The STEELPV project aims to functionalise low-cost industrial steel products for use as substrates for photovoltaic applications. It is funded by the Research Fund for Coal and Steel and is a collaboration between SPECIFIC, The Welsh Centre for Printing and Coatings, Metallfolien, Fundacion ITMA, Abengoa Solar, Centro Sviluppo Materiali and Bangor University.

View Photovoltaics Case Study

Solarthermal Heat Generation and Storage

60% of global carbon emissions are caused by buildings

Space and water heating account for about 25% of UK energy consumption

As well as generating electricity, the sun’s energy can be used to heat air for use in space heating or ventilation. Solar air collectors, such as Tata Steel’s Colorcoat Renew SC® , are installed as an additional micro-perforated steel skin onto a wall or roof, creating a cavity of heated air between the building and the metal. The heated air is drawn from the cavity into the building, where it can be used immediately or stored for later use.

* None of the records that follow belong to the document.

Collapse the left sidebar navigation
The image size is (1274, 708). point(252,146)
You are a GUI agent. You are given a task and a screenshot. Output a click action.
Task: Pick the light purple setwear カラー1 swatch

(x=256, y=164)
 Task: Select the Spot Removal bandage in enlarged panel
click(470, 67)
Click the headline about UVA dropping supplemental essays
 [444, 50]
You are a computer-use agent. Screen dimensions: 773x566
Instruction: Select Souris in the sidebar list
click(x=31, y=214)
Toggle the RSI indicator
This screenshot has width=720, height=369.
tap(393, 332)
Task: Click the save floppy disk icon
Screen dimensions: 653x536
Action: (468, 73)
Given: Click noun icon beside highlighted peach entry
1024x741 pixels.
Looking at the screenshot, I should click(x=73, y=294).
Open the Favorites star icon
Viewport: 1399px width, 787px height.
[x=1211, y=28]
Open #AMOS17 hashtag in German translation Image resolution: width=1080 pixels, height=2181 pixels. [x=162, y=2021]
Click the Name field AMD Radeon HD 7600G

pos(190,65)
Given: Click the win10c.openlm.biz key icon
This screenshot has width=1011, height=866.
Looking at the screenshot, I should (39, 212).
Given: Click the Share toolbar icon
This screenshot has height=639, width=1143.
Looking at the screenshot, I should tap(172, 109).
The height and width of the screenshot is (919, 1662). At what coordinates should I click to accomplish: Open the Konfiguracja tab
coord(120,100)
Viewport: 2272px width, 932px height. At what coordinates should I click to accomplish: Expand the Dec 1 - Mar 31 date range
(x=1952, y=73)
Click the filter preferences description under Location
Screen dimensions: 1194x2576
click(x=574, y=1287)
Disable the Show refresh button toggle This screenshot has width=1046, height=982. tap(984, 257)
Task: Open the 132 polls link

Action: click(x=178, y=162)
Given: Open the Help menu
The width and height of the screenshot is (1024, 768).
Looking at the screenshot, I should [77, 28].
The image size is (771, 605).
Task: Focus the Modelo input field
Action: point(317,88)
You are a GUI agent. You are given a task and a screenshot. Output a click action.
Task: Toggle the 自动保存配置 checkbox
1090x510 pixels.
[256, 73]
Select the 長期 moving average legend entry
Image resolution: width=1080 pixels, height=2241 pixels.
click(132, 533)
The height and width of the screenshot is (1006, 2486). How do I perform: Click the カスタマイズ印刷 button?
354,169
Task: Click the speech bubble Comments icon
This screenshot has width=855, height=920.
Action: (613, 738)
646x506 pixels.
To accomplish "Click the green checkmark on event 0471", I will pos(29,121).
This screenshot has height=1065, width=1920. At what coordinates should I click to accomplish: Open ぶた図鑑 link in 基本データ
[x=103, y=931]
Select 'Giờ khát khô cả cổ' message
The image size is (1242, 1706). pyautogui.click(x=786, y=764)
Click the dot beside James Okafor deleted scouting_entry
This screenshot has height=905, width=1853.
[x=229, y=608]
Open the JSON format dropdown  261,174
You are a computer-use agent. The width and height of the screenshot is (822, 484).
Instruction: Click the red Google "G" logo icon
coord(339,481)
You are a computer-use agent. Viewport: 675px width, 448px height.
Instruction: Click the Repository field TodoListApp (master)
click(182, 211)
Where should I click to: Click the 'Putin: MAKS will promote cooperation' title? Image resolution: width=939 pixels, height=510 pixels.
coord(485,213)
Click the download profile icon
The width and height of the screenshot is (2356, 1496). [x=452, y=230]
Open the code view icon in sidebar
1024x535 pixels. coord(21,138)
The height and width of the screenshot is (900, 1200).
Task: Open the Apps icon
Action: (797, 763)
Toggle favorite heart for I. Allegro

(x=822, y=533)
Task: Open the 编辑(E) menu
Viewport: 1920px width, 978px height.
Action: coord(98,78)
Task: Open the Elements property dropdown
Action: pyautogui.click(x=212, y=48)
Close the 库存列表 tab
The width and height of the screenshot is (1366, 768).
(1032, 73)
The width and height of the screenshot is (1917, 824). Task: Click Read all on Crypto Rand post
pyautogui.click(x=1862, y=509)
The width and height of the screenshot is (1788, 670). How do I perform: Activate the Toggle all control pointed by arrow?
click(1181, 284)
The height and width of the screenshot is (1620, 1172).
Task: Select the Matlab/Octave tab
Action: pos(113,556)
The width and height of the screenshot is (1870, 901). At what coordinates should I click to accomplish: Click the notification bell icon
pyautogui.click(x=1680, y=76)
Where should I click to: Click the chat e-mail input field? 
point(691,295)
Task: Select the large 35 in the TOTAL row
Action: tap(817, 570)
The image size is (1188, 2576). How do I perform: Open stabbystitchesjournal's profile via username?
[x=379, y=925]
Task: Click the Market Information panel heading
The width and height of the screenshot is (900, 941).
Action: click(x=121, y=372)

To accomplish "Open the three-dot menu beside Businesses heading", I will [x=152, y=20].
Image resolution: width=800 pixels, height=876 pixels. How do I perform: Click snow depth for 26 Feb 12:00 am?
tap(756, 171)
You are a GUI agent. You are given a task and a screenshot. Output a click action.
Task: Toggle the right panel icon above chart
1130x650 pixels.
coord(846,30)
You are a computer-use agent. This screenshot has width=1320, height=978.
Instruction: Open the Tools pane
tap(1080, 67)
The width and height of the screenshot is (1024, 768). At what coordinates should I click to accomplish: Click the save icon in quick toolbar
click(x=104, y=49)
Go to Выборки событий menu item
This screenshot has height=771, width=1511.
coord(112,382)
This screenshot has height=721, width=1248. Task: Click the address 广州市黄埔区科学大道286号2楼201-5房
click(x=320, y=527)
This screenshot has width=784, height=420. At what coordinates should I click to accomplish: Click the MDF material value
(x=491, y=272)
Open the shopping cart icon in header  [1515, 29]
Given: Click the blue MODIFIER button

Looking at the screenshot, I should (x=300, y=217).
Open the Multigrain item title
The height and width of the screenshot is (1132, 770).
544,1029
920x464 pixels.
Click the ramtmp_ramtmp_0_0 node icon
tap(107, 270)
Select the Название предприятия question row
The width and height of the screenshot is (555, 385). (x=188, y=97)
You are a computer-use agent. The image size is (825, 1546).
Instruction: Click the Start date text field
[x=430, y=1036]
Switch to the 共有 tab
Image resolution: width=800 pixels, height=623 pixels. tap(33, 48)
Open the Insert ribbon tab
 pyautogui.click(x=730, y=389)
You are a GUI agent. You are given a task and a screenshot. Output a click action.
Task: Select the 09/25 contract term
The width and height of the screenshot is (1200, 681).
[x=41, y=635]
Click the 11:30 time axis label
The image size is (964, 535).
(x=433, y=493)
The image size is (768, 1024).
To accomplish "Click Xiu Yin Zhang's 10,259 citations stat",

The development of heat storage systems for use with solar air collectors is a growing activity within SPECIFIC. With effective storage methods, our aim is to enable solar air collectors to deliver 100% of a building’s space heating requirements all year round.

Diurnal Heat Storage

Day to day (diurnal) heat storage stores the excess heat generated during the day for use the next morning. This technology has been demonstrated at one of SPECIFIC’s sites since March 2013, where a solar air collector combined with a 20m3 thermal store, heat exchange system with heat pump boost have eliminated gas consumption and produced an estimated energy saving of 75%. This project is a partnership between Tata Steel, the Sustainable Building Envelope Centre and SPECIFIC and is suported by the Welsh Government.

Interseasonal Heat Storage

The INTRESTS project is developing ways to store low-grade heat generated during the summer months and release it, on demand, during the winter. We are working with thermochemical materials, which use completely reversible chemical reactions to store and release heat. These are being tested in reaction chambers that have been developed within the INTRESTS team, the data from which will be modelled using computational fluid dynamic software and provide the information necessary to move from the lab to a full-scale building demonstrator by summer 2015.

The INTRESTS project is led by Tata Steel Europe, based at SPECIFIC in partnership with Nottingham University, European Thermodynamics Ltd, BASF and Eon. This work is co-funded by Innovate UK's Collaborative Research and Development programme, following an open competition.

Key Features

  • A total heating solution - can eliminate gas consumption and the need for a gas connection
  • Suitable for retrofit and new build
  • Uses low to zero carbon technologies to generate store and release heat at scale
  • Provides clean, fresh air for ventilation as well as heat
  • Alleviates peaks and troughs in energy consumption of a building
  • Reduces the energy for heating a building by up to 75%
  • Low capital, maintenance and running costs

Applications

  • Suitable for all building sectors (industrial, commercial and residential)
  • Has potential to provide cooling as well as heating
View Solarthermal Heat Generation and Storage Case Study

Batteries

Efficient electricity storage is one of the most anticipated developments in the field of renewable energy. It is an enabling technology: one that would allow wider adoption of all renewable energy systems.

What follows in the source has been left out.